Aim of the exercise: Turn the lines from the one with "You are a computer-use" up to and including the one with "pyautogui.click(x=142, y=672)" into a JSON list of strings, one string per line, skipping blank lines. Leave the pictures out of your answer.

Records provided:
+--

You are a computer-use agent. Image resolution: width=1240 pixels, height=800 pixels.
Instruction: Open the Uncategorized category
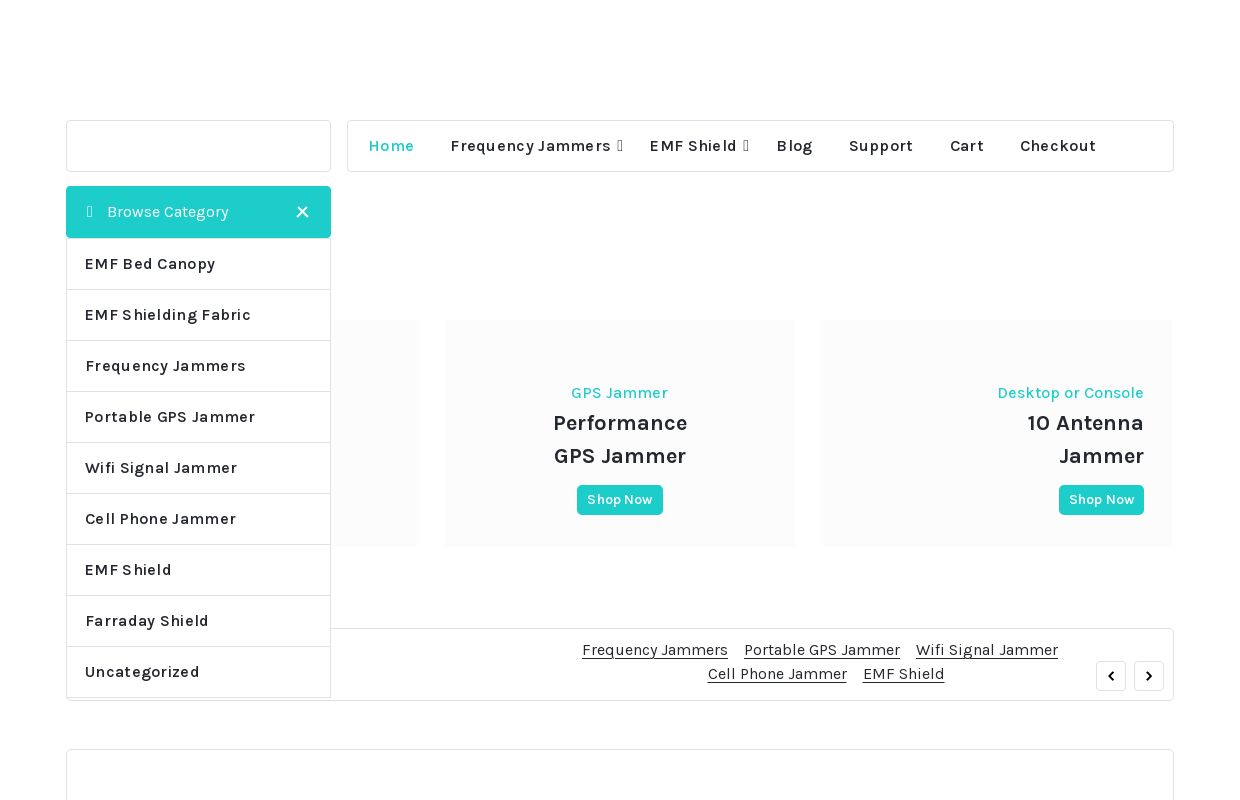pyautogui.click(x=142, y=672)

+--

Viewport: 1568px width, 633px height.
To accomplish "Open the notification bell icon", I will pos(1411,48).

+--

Worked solution:
[
  "You are a computer-use agent. Image resolution: width=1240 pixels, height=800 pixels.",
  "Instruction: Open the Uncategorized category",
  "pyautogui.click(x=142, y=672)"
]